PS: The phenomenon should not significantly affect the Earth itself, not to the point of total death on the surface. It must be in the window of natural occurrences. Not aliens, robots or humans hand caused from land.
You do come up with some odd topics... I assume you are asking what, if anything, would keep a plane from flying over 250 feet? Since we all know planes fly far higher than that in reality.
In answer: I have no idea. Maybe some type of violent weather causing highly unstable conditions above 250 feet?
The rate of Neutron impact goes up the higher a plane ascends. Neutrons can effect fight control avionics.
The law of aerodynamics do not normally change going from an elevation of 250 feet to an elevation of 251 feet. The phenomena of "lift" created by the movement of air across a wing remains constant, assuming forward speed remains constant. When a craft reaches the outer limits of earth's upper atmosphere lift eventually diminishes and disappears as air is no longer present.
Am I stupid? What kind of bizarre question is this? I don't get it. It sounds like gibberish. Am I missing something or am I just stupid?
Are we talkin' 250' above sea level, or like Denver?
A planetary magnetic pole reversal could bring a plane down..maybe.
All aircraft have a "service ceiling" that is roughly the highest the airplane can fly. As the atmosphere thins, it is harder to generate lift (but, happily, there's also less drag so there's a good reason to fly high).
It should be perfectly possible to construct an airplane that has a service ceiling of 250 feet. Of course, that ceiling is going to be affected by temperature and humidity, so I'd sure never want to fly in that aircraft!

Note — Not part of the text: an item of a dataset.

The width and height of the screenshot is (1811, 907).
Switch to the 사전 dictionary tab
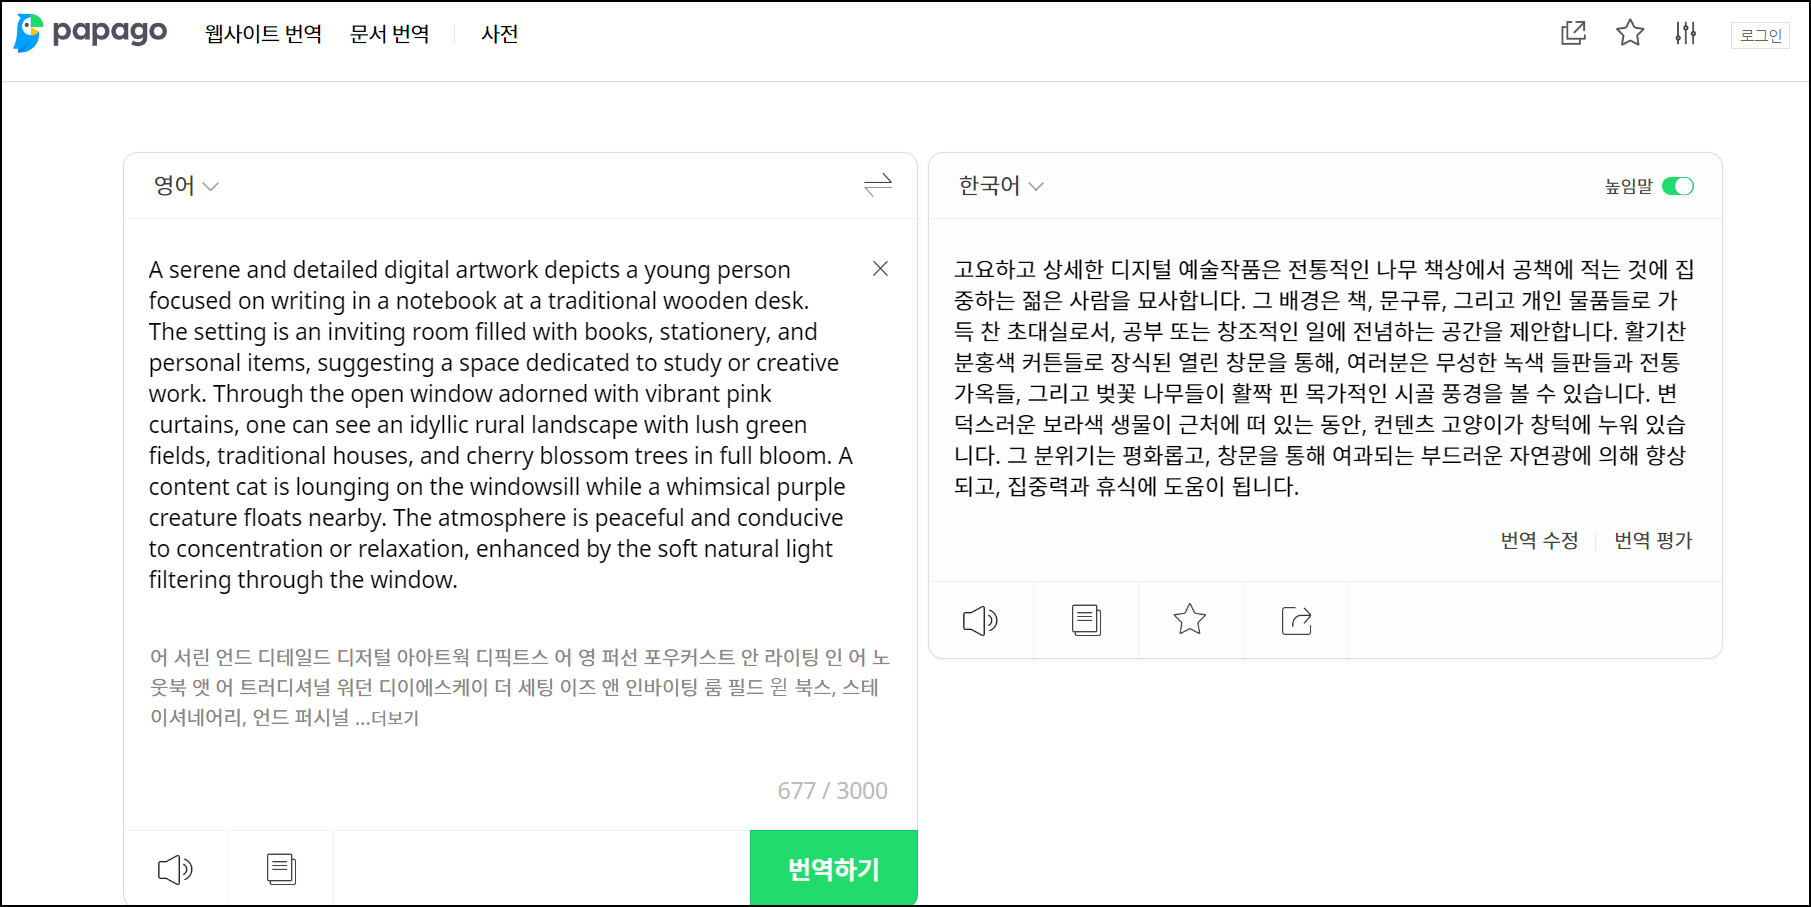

It's also possible to load any aircraft so that it is incapable of climbing above ground effect. Ground effect (air molecules bouncing off the ground and helping support aircraft flying close to the ground) provides some extra lift up to a height about equal to the wingspan of the aircraft, but most of it comes when you get down to below half a wing span or less.
So if you had an aircraft with a really big wingspan of, say, 350 feet taking off from a really wide concrete runway, it would be possible to have it fly at up to 250 feet in ground effect but not be able to climb above that without stalling/crashing.
In fact, we have an example of this. The old Hughes Spruce Goose only managed to get airborne in ground effect.
Ground effect is useful for taking off from a short runway; you can continue to accelerate while still in ground effect, then begin a climb towards an altitude that's a little less scarily close to the ground. (Altitude is a pilot's friend.) This option doesn't exist, of course, if there's an obstacle in the way.
I sometimes had to land on a grass strip in the dark without lights, and I thanked ground effect for safe landings, not knowing until the last few seconds if I was 25 feet off the ground or just 5.